What is needed:
Retype the lines below word for word, keeping every character, space, and line break as it is.

Material for this exercise:
* * * * *
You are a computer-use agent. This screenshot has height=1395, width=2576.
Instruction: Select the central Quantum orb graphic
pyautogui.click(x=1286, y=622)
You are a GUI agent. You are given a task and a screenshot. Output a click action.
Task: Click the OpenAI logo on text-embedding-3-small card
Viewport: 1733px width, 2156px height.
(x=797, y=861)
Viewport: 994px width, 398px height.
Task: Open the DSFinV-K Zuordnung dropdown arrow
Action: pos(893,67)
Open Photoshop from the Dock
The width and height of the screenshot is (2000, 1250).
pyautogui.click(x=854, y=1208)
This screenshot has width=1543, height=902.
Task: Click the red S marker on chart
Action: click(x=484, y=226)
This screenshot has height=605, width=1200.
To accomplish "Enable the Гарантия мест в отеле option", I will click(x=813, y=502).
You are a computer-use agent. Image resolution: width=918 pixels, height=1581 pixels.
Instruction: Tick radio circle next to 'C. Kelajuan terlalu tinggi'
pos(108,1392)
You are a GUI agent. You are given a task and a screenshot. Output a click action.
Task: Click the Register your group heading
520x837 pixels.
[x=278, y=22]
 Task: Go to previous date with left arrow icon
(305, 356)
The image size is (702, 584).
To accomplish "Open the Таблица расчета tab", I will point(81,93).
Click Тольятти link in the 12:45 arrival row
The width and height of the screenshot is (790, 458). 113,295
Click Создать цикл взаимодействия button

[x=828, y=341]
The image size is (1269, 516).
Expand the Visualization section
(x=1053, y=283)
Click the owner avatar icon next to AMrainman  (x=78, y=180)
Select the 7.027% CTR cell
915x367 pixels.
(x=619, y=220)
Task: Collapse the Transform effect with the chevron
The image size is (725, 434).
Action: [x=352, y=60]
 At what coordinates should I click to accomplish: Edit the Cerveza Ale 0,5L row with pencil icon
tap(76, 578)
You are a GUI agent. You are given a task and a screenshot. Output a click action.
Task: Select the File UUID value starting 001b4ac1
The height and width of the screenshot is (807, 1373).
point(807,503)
* * * * *
In response:
You are a computer-use agent. This screenshot has height=1395, width=2576.
Instruction: Select the central Quantum orb graphic
pyautogui.click(x=1286, y=622)
You are a GUI agent. You are given a task and a screenshot. Output a click action.
Task: Click the OpenAI logo on text-embedding-3-small card
Viewport: 1733px width, 2156px height.
(x=797, y=861)
Viewport: 994px width, 398px height.
Task: Open the DSFinV-K Zuordnung dropdown arrow
Action: pos(893,67)
Open Photoshop from the Dock
The width and height of the screenshot is (2000, 1250).
pyautogui.click(x=854, y=1208)
This screenshot has width=1543, height=902.
Task: Click the red S marker on chart
Action: click(x=484, y=226)
This screenshot has height=605, width=1200.
To accomplish "Enable the Гарантия мест в отеле option", I will click(x=813, y=502).
You are a computer-use agent. Image resolution: width=918 pixels, height=1581 pixels.
Instruction: Tick radio circle next to 'C. Kelajuan terlalu tinggi'
pos(108,1392)
You are a GUI agent. You are given a task and a screenshot. Output a click action.
Task: Click the Register your group heading
520x837 pixels.
[x=278, y=22]
 Task: Go to previous date with left arrow icon
(305, 356)
The image size is (702, 584).
To accomplish "Open the Таблица расчета tab", I will point(81,93).
Click Тольятти link in the 12:45 arrival row
The width and height of the screenshot is (790, 458). 113,295
Click Создать цикл взаимодействия button

[x=828, y=341]
The image size is (1269, 516).
Expand the Visualization section
(x=1053, y=283)
Click the owner avatar icon next to AMrainman  (x=78, y=180)
Select the 7.027% CTR cell
915x367 pixels.
(x=619, y=220)
Task: Collapse the Transform effect with the chevron
The image size is (725, 434).
Action: [x=352, y=60]
 At what coordinates should I click to accomplish: Edit the Cerveza Ale 0,5L row with pencil icon
tap(76, 578)
You are a GUI agent. You are given a task and a screenshot. Output a click action.
Task: Select the File UUID value starting 001b4ac1
The height and width of the screenshot is (807, 1373).
point(807,503)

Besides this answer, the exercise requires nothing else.